*ASSIGNED TASK*
Please count the lines in the items below that contain the string "height", treating uppercase and lowercase as different, and reply with that number only.

*RECORDS PROVIDED*
╔══
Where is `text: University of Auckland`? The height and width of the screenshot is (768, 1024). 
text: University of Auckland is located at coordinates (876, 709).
╚══
╔══
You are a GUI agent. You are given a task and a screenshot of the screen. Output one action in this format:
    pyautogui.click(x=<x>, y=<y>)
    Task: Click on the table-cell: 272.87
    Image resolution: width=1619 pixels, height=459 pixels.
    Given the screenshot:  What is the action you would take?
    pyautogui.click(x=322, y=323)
╚══
*FINAL ANSWER*
2